我的makefile真的很長,因為stm32f4和sam4芯片使用了相同的文件。 我什至不知道要發布的相關部分。 任何幫助表示贊賞。
編輯:從makefile的一些標志配置
C_FLAGS = -mcpu=cortex-m4 -mthumb
C_FLAGS += -std=gnu89 -g -ggdb3 -fverbose-asm
C_FLAGS += --param max-inline-insns-single=500
C_FLAGS += -fsingle-precision-constant
C_FLAGS += -mfpu=fpv4-sp-d16
C_FLAGS += -mfloat-abi=hard
C_WARNINGS = -Wall
C_WARNINGS += -Wdouble-promotion
這是我的確切代碼:
float x, y, z, mag;
x = ((float) (((int32_t) x_adc) + 0x8000)) * scale - offset;
y = ((float) (((int32_t) y_adc) + 0x8000)) * scale - offset;
z = ((float) (((int32_t) z_adc) + 0x8000)) * scale - offset;
mag = sqrt(x*x + y*y + z*z);
DEBUG("XYZ = %.2f, %.2f, %.2f = %.2f\n", x, y, z, mag );
DEBUG宏會在usb_cdc界面和LCD屏幕上打印到調試日志。 另外,我已經覆蓋了Wdouble-promotion,現在在DEBUG行(使用__VA_ARGS__調用snprintf)上收到了雙重升級警告。 我認為這無關緊要。

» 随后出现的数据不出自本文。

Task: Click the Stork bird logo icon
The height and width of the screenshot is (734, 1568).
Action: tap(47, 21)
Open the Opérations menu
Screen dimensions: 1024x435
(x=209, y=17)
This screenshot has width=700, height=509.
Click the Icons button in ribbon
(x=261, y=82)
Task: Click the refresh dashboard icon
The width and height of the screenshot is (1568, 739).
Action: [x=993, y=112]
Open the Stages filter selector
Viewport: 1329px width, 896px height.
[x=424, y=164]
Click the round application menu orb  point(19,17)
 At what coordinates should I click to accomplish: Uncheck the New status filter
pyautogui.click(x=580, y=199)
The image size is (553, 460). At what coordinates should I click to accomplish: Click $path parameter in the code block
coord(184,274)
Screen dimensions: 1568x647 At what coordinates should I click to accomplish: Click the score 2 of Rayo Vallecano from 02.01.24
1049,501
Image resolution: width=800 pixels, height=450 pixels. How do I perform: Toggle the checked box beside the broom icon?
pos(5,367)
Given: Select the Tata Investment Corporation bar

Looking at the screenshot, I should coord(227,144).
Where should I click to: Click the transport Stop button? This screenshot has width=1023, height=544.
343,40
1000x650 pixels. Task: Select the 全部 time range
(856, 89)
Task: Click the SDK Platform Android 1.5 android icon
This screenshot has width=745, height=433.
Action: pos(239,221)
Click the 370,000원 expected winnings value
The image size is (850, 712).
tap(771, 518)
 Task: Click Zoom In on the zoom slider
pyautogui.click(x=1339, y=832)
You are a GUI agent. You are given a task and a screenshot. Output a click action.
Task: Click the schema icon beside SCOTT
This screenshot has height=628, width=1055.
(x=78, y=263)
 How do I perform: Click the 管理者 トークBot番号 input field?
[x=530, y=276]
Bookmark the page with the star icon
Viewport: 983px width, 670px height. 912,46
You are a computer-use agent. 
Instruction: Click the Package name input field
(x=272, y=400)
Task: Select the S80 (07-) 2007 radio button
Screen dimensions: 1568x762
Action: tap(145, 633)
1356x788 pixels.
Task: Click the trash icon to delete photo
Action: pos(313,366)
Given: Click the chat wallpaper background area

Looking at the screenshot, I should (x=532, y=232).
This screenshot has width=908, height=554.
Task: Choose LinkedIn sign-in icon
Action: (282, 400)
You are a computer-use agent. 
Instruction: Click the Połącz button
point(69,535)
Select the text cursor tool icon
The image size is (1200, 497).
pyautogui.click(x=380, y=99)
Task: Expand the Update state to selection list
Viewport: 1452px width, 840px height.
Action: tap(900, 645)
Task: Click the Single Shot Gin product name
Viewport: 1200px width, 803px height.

我將優化級別更改為0(與sqrt仍然獲得相同的結果),這是.lss:
mag = sqrt(x*x + y*y + z*z);
8019a36: ed97 7a05 vldr s14, [r7, #20]
8019a3a: edd7 7a05 vldr s15, [r7, #20]
8019a3e: ee27 7a27 vmul.f32 s14, s14, s15
8019a42: edd7 6a04 vldr s13, [r7, #16]
8019a46: edd7 7a04 vldr s15, [r7, #16]
8019a4a: ee66 7aa7 vmul.f32 s15, s13, s15
8019a4e: ee37 7a27 vadd.f32 s14, s14, s15
8019a52: edd7 6a03 vldr s13, [r7, #12]
8019a56: edd7 7a03 vldr s15, [r7, #12]
8019a5a: ee66 7aa7 vmul.f32 s15, s13, s15
8019a5e: ee77 7a27 vadd.f32 s15, s14, s15
8019a62: ee17 0a90 vmov r0, s15
8019a66: f7e6 fcf3 bl 8000450 <__aeabi_f2d>
8019a6a: 4602 mov r2, r0
8019a6c: 460b mov r3, r1
8019a6e: ec43 2b10 vmov d0, r2, r3
8019a72: f007 fe9f bl 80217b4 <sqrt>
8019a76: ec53 2b10 vmov r2, r3, d0
8019a7a: 4610 mov r0, r2
8019a7c: 4619 mov r1, r3
8019a7e: f7e6 fffd bl 8000a7c <__aeabi_d2f>
8019a82: 4603 mov r3, r0
8019a84: 60bb str r3, [r7, #8]
if( 1 ) {
DEBUG("XYZ = %.2f, %.2f, %.2f = %.2f\n", x, y, z, mag );
8019a86: 6978 ldr r0, [r7, #20]
8019a88: f7e6 fce2 bl 8000450 <__aeabi_f2d>
8019a8c: 4682 mov sl, r0
8019a8e: 468b mov fp, r1
8019a90: 6938 ldr r0, [r7, #16]
8019a92: f7e6 fcdd bl 8000450 <__aeabi_f2d>
8019a96: 4680 mov r8, r0
8019a98: 4689 mov r9, r1
8019a9a: 68f8 ldr r0, [r7, #12]
8019a9c: f7e6 fcd8 bl 8000450 <__aeabi_f2d>
8019aa0: 4604 mov r4, r0
8019aa2: 460d mov r5, r1
8019aa4: 68b8 ldr r0, [r7, #8]
8019aa6: f7e6 fcd3 bl 8000450 <__aeabi_f2d>
8019aaa: 4602 mov r2, r0
8019aac: 460b mov r3, r1
8019aae: e9cd ab00 strd sl, fp, [sp]
8019ab2: e9cd 8902 strd r8, r9, [sp, #8]
8019ab6: e9cd 4504 strd r4, r5, [sp, #16]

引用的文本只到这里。